Dall’Iran all’Italia. Intervista a Zanbagh Lotfi
Zanbagh Lotfi è la terza “voce” della nostra inchiesta sul mondo dell’arte dal punto di vista delle donne.
Dopo Liliana Moro e Francesca Grilli è Zanbagh Lotfi a prendere la parola sulla questione dell’essere donna e artista.
Come vivono gli artisti? Quali sono le loro fonti di reddito più ricorrenti?
Credo sia necessario un grande sacrificio per vivere da artista. La maggior parte di quelli che conosco hanno una doppia vita e un doppio lavoro (inclusa me stessa), perché ormai hanno deciso di rinunciare al diritto di vivere della propria arte. Tanti insegnano e magari esprimono una parte della loro creatività trasmettendo ciò che sanno fare, talvolta in modo così soddisfacente da smettere di concentrarsi sulla propria ricerca. Io ho scelto di dividermi in due. Una decisione drastica: faccio un lavoro part time in un mondo completamente staccato e lontano dall’arte, per potermi permettere di dipingere. Al reddito si aggiunge la vendita delle mie opere.
Com’è dal tuo punto di vista l’attuale situazione di mercato? Come è cambiato da quando hai cominciato a lavorare in questo ambito?
Questa domanda mi pone una serie di quesiti: la crisi? Un’attenzione eccessiva verso l’arte concettuale? Il periodo di sottovalutazione della pittura? Il ritorno della pittura? Sono arrivata in Italia e ho notato da subito di essere troppo vecchia per il mercato! Avevo 27 anni e mi sono reiscritta all’Accademia di Firenze dopo aver compiuto i miei studi all’Università di Teheran. Era un modo per cominciare a integrarmi, ma in diverse occasioni mi è stato posto questo problema, dai concorsi con limite d’età ai galleristi. In realtà, comunque, non ho una visione molto chiara del mercato. Non ci sono mai entrata per davvero e non è stata la mia principale intenzione puntare a entrarci: ho cercato sempre di avere più visibilità e scambio, ma più per ricevere un nutrimento intellettuale, crescere e confrontarmi, condizione che ho trovato spesso nelle piccole realtà create dagli stessi artisti.
Cosa ti aspetteresti di più dal sistema dell’arte?
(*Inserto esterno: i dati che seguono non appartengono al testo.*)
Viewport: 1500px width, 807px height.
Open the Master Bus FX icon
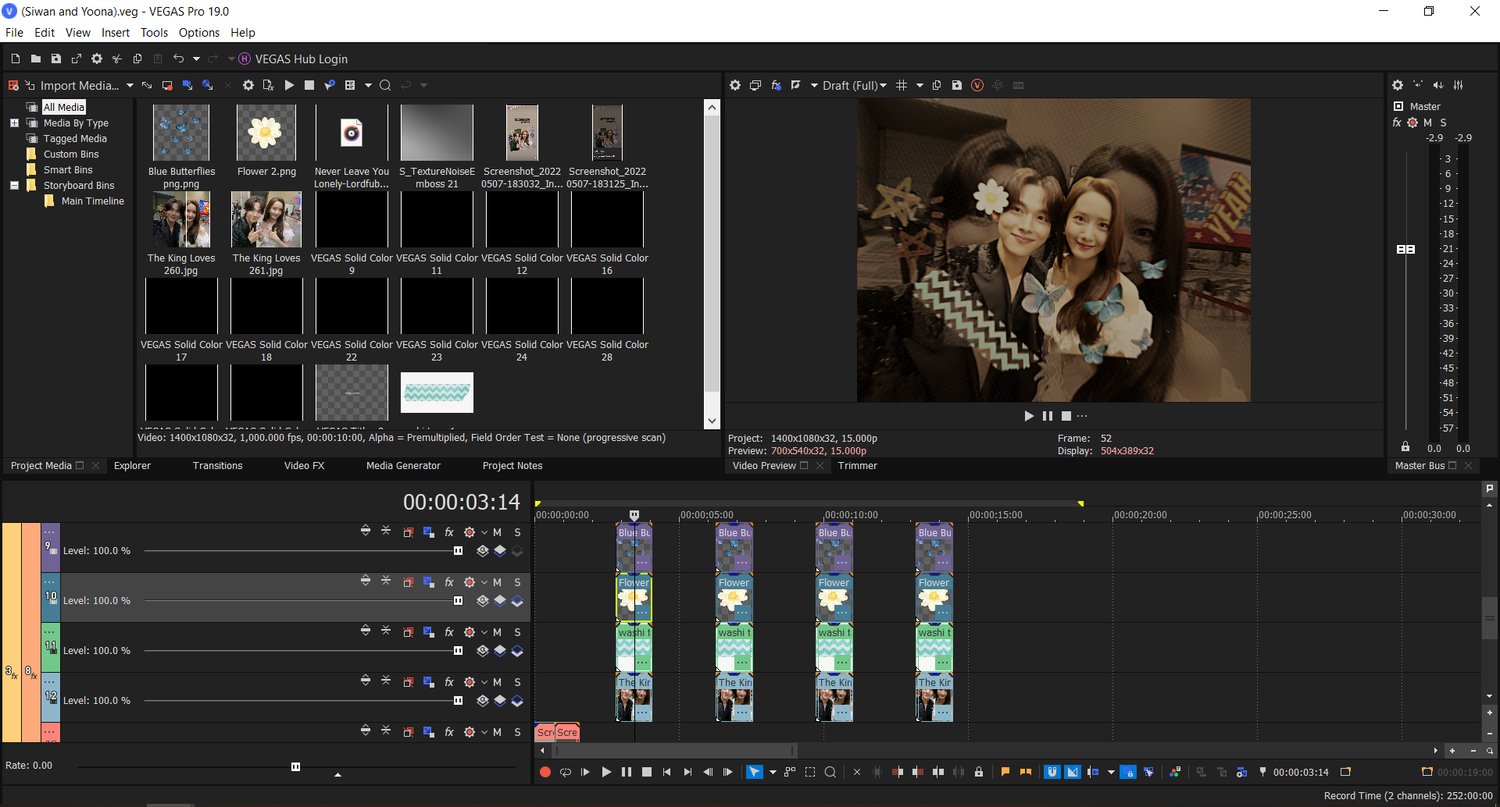click(x=1397, y=122)
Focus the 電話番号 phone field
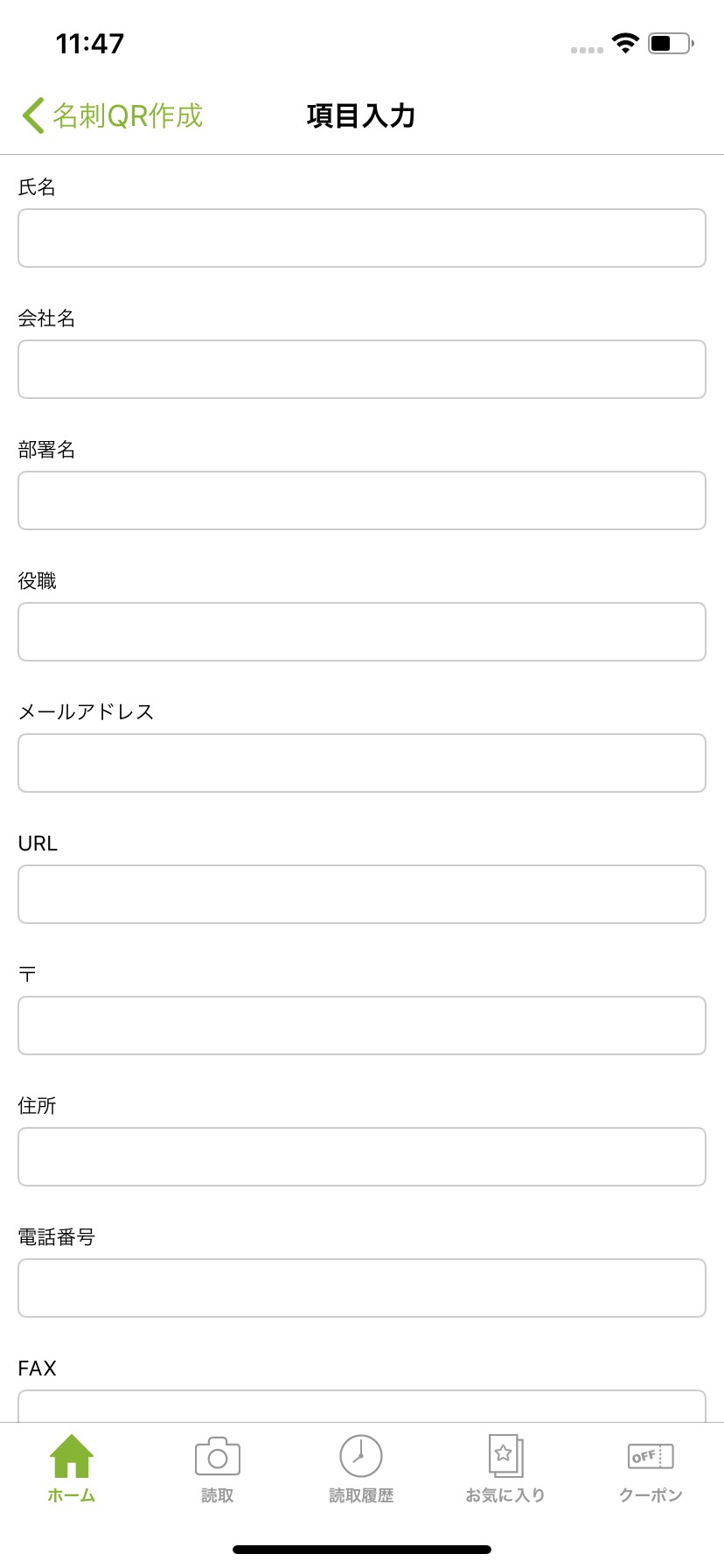 (362, 1288)
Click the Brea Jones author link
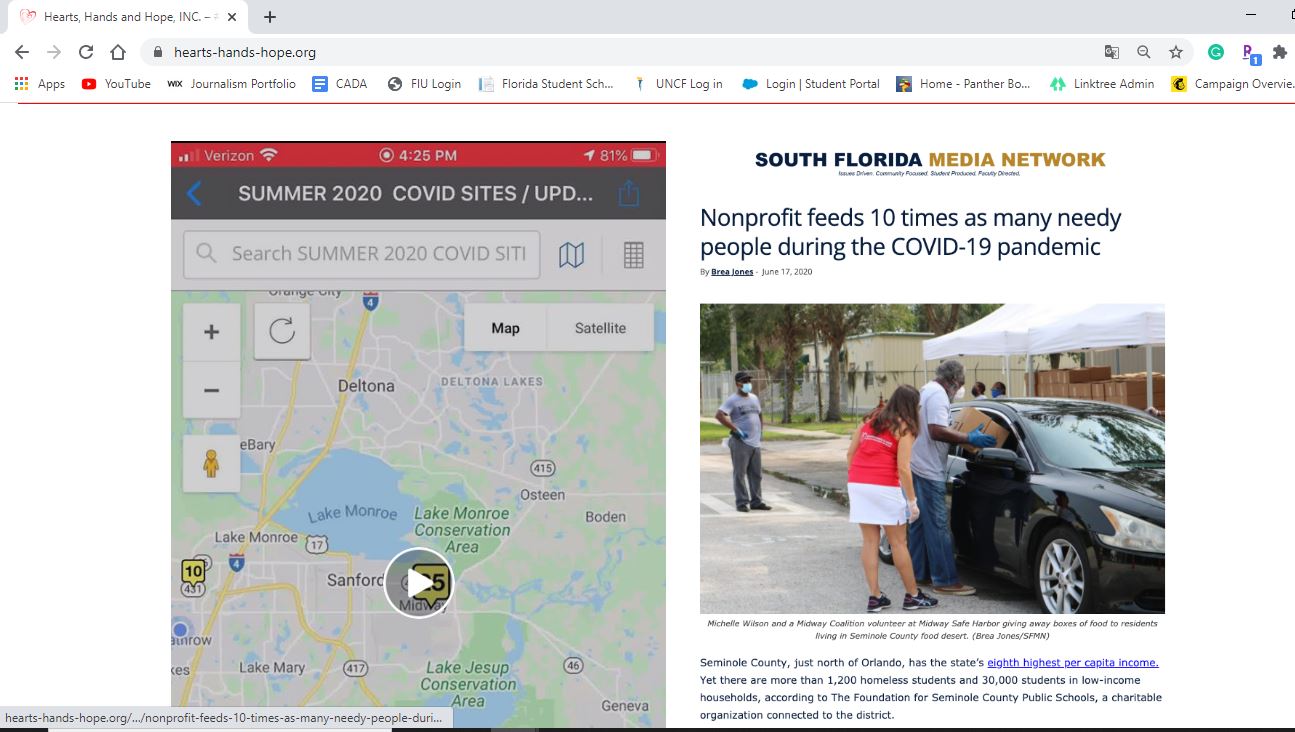 (x=732, y=272)
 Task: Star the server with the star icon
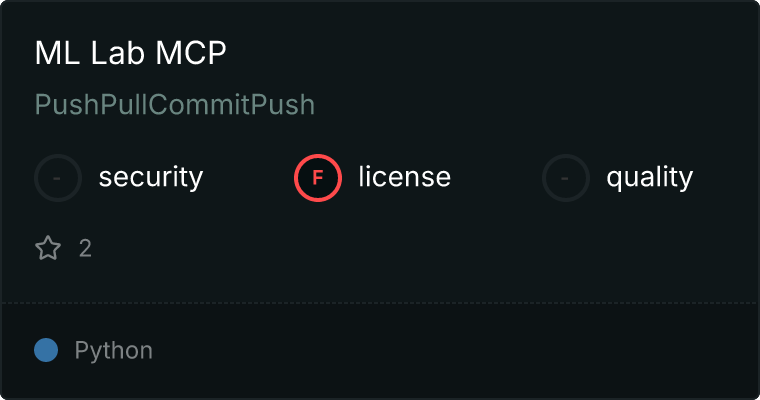coord(48,248)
Cosa vorresti che ti desse?
Che mi vedesse! Che non mi ignorasse! Credo nella mia scelta, ci tengo a capire dove sto andando, avrei bisogno di visibilità, non tanto per ricevere applausi e complimenti, ma una sana critica e un giusto riconoscimento per il mio impegno. Vorrei un sistema che valuti l’opera indipendentemente dai parametri abituali e capace di leggere il mio lavoro. Vorrei potermi confrontare in un contesto altro, fuori dello studio, in uno spazio neutro, dove questo possa essere messo in discussione nella sua vera esistenza o dove potrebbe acquisire il suo valore assoluto.
Pensi che ci sia un problema di riconoscimento delle donne artiste?
Credo che siamo noi donne a dover credere in noi stesse prima di tutti gli altri. Non mi sono sentita mai diversa, mai inferiore, penso che ci voglia comunque un impegno costante. Credo che nell’arte ci siano tantissime artiste valide, che lavorano con serietà e dedizione. Però la prima volta che ho sentito la differenza fra la quotazione di un artista uomo e di un’artista donna sono rimasta sconvolta. Perciò mi chiedo: siamo veramente viste con gli stessi occhi o c’è una specie di maschilismo nascosto anche qui?
Come riesce un’artista globetrotter come te, completamente identificata con la propria pratica, a gestire la vita privata e il rapporto con la famiglia?
Sono tanti anni che vivo nelle case/studio, anche prima di trasferirmi in Italia, riducendo le spese e iniziando da uno spazio vuoto, creando tutto intorno a me, una scelta che si è tradotta in uno stile di vita. Chi entra nella mia vita privata vive il mio mondo. Ho sempre voglia di migliorarlo, in termini di qualità, ma non lo cambierei con nient’altro.